The complaint filed with the IARDC alleges the theft and destruction of the documents, as well that Park neglected client matters while working at Ladas.  He has been charged with violating IL Rule 1.3 (failure to act with reasonable diligence and promptness in representing a client), Rule 1.4 (failure to keep a client reasonably informed about the status of a matter), Rule 8.4(d) (conduct that is prejudicial to the administration of justice), and conduct that tends to defeat the administration of justice, or to bring the courts or the legal profession into disrepute.

Friday, April 27, 2012

NO DISCIPLINE FOR ASSOCIATE WHO LOOKED AT FIRM'S DOCS WHILE ANTICIPATING PERSONAL SUIT

The Massachusetts Board of Bar Overseers had decided to not discipline a former associate at a Boston firm who accessed firm documents in order to get information about a potential discrimination case she contemplated filing against them, despite the hearing panel's recommendation of discipline.

The attorney, Kamee Beth Verdrager, had complained about the firm discriminating against her due to her gender and being a new mother.  The Board of Bar Overseers held that she had not done anything that "adversely reflects on ... her fitness to practice law" by openly looking for supporting documents in the computer files of the firm when she expected to be fired.  Verdrager had been charged with violating attorney discipline rules against criminal and dishonest conduct.  The Board disagreed, since the manner in which she accessed the documents was the same as every other lawyer in the firm did.  The documents she looked at were not subject to any attorney-client privilege or secured in a private area.  In fact, "lawyers in the firm were encouraged to review public documents posted by other." 

Thursday, April 26, 2012

CALLS & TEXTS MAY LEAD TO ONE YEAR SUSPENSION

A one-year suspension has been recommended for Howard Scheinberg, a former homicide prosecutor in Florida, after he sent hundreds of texts and made hundreds of calls to a state judge during a 2007 capital murder trial.  Scheinberg, who is now in private practice, resigned from the Prosecutor's Office after the communications between him and then Judge Gardiner, a Circuit Court Judge, came to light.  Both claim that the texts and calls had nothing to do with the trial. 

However, the referee stated that these conversations should have been disclosed to defense counsel and by failing to do so, their action was prejudicial to the administration of justice.  The defendant in the case was convicted and sentenced to death, but was awarded a new trail as a result of this breach of duty.  He was subsequently convicted again and given a life term. 

Scheinberg plans to appeal the one-year suspension. 

Former Judge Gardiner avoided a judicial ethics complaint by resigning, but still is facing a Florida Bar complaint over her communications with Scheinberg.  She also is now in private practice. 

Wednesday, April 25, 2012

PROSECUTOR FIRED FOR ABUSE OF POWER

Santa Clara Deputy District Attorney Lisa Rogers was recently fired for what is being called an "outrageous abuse" of her power by pressuring police to arrest her husband's ex-wife. This was a climax of a series of issues involving Rogers who has been disciplined on five other occasions.

——

:: WHAT YOU SHOULD DO ::
Continue the attorney discipline news posts above, picking up right after the sentence about Rogers being disciplined on five other occasions.

——

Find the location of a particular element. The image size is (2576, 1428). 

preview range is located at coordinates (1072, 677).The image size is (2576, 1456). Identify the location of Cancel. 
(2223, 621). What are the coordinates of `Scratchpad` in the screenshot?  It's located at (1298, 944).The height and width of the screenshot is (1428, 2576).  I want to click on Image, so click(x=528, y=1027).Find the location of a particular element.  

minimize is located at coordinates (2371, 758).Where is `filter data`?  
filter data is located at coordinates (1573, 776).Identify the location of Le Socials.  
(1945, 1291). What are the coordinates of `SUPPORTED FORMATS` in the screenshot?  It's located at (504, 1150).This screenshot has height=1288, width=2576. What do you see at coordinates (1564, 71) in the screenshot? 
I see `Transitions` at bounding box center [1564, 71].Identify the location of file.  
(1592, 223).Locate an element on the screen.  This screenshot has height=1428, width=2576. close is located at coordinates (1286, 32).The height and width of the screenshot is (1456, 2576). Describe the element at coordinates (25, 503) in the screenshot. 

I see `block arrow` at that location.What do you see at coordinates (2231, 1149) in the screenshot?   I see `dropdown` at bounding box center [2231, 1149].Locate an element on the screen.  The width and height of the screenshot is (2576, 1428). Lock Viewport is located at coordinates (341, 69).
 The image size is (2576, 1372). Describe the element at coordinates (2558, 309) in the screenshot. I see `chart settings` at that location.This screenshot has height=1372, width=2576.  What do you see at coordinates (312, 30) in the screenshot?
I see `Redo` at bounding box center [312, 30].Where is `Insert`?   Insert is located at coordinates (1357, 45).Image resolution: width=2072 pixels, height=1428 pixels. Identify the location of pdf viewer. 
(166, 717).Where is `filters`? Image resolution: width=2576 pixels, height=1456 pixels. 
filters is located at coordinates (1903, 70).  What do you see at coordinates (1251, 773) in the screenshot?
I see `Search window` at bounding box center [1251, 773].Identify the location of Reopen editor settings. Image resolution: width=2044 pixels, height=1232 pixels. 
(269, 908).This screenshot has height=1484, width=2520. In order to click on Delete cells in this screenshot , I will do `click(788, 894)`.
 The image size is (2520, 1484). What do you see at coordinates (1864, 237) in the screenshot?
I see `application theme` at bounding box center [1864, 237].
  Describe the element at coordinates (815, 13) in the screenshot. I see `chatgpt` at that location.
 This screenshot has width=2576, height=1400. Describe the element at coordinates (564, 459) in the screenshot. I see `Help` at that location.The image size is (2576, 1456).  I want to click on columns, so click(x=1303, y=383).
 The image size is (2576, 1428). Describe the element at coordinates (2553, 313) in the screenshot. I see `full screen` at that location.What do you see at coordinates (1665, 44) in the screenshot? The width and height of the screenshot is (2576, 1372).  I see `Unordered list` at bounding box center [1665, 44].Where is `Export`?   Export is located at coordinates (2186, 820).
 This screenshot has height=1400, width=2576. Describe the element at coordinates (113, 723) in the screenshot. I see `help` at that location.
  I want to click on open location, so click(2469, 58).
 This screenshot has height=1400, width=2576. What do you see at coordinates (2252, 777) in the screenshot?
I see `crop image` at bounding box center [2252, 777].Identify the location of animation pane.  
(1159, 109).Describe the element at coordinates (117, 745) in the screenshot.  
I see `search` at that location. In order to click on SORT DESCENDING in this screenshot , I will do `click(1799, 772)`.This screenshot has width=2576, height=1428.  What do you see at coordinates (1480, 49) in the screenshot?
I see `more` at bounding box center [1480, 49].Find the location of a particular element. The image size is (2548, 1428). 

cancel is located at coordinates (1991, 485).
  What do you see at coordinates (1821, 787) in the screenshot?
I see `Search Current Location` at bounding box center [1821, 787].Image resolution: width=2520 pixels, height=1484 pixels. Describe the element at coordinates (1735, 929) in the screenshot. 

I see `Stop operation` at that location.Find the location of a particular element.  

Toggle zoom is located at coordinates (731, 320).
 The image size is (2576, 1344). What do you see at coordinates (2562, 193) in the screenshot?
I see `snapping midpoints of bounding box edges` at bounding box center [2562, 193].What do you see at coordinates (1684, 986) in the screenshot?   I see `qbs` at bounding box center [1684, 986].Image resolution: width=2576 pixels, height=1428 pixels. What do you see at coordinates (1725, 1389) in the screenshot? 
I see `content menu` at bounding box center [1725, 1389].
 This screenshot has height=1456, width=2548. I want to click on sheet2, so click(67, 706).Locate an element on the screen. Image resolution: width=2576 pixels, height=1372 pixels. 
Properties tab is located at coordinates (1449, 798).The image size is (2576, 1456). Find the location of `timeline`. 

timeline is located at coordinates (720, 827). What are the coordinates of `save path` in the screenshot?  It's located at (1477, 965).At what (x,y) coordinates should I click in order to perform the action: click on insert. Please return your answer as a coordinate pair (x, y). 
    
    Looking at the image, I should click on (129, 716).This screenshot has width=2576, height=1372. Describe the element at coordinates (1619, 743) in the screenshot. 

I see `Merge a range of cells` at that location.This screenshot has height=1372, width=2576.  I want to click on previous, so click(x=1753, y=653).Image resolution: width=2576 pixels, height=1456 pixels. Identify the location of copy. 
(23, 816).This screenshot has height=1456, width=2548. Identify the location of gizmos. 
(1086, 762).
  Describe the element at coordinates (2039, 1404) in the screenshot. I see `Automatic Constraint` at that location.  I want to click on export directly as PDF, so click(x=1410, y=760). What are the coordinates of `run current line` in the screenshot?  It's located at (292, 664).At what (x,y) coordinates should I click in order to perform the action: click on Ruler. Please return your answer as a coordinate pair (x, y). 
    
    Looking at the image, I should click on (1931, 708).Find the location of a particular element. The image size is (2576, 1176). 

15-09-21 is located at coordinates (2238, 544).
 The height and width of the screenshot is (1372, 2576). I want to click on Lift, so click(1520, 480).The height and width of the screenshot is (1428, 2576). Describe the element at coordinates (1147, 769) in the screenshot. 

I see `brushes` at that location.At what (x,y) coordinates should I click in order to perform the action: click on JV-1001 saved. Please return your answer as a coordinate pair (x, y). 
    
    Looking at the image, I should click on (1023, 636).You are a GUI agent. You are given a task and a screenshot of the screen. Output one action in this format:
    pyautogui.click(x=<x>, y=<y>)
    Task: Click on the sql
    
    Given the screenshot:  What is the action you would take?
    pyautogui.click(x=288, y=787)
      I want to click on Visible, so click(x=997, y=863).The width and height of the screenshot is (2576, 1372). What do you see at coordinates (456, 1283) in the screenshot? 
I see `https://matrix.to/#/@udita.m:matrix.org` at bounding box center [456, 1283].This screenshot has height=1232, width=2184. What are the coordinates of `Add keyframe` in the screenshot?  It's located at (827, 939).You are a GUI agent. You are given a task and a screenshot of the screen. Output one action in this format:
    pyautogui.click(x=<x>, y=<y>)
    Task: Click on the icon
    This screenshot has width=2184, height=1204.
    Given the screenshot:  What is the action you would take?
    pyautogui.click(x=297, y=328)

——

:: EXERCISE OUTPUT ::
In 2003, the Public Defender wrote a detailed letter to the then DA stating that Rogers had "misrepresented information" to judges and/or defense attorneys on four occasions.  She was investigated by the DA's Office and orally counseled in 2004 for her "failure to meet office standards of honesty and truthfulness."  It was believed that Rogers was not fired over the 2004 incident due to worries that she would file a claim under the Americans with Disabilities Act since she is deaf in one ear and has limited hearing in the other.  The DA's Office had just lost a lawsuit trying to force the state Superior Court to assume the financial burden of having a real-time captioner for her. 

Rogers was orally counseled again in 2007 after failing to turn over key information about a case to the defense, which resulted in the judge dismissing a felony due to her untruthful behavior.  More complaints about her behavior from defense attorneys were given to the DA, and Rogers was suspended in 2010 for a week for "incompetence" and "gross misconduct."  Rogers was again suspended after she made "implied accusations" to a judge that a young public defender had harassed a crime lab analyst to tears, yet the analyst recalled the exchange as "pleasant."  Another incident that led to a suspension was Rogers' response to a not-guilty verdict by ripping up a trial exhibit in front of the jury and berating jurors in a raised voice. 

Rogers' latest issue came about when she got involved in the custody battle between her husband and his ex-wife and tried using her position to influence the situation.  At a carnival, Rogers' husband and his ex-wife got "into it" and the ex-wife apparently grabbed his cell phone and threw it down.  She contends that she grabbed the phone and handed it back to him after he shoved it into her face and bruised her cheek. 

Rogers' husband urged a police officer in a telephone call immediately after this to arrest his ex-wife for battery but the officer said the incident was at most vandalism.  At this point, Rogers got on the phone, identified herself as a Santa Clara prosecutor, demanded that the ex-wife be arrested for robbery and "bullied" the police officer for over five minutes.  The police eventually interviewed the ex-wife and presented their report to the Contra Costa County DA's Office, who rejected the case.  A senior deputy DA in Contra County then notified Santa Clara's DA's Office about Rogers' "impropriety". 

After being fired, Rogers has petitioned the county's Personnel Board for reinstatement, as her dismissal was based on retaliation, disparate treatment and discrimination. 

Tuesday, April 24, 2012

VOLUNTARY DISCIPLINE PETITION REJECTED

Georgia attorney, Jerry Boykin, filed a petition for voluntary discipline due to his neglect of three matters.  In the first matter, a client reatied Boykin to represent him in a civil case and paid his firm a total of $2,600.  Boykin, however, failed to advise his client of a court date as well as failing to appear on their behalf.  A default judgment was entered against his client, which Boykin failed to inform them of and he did not return any unearned fees.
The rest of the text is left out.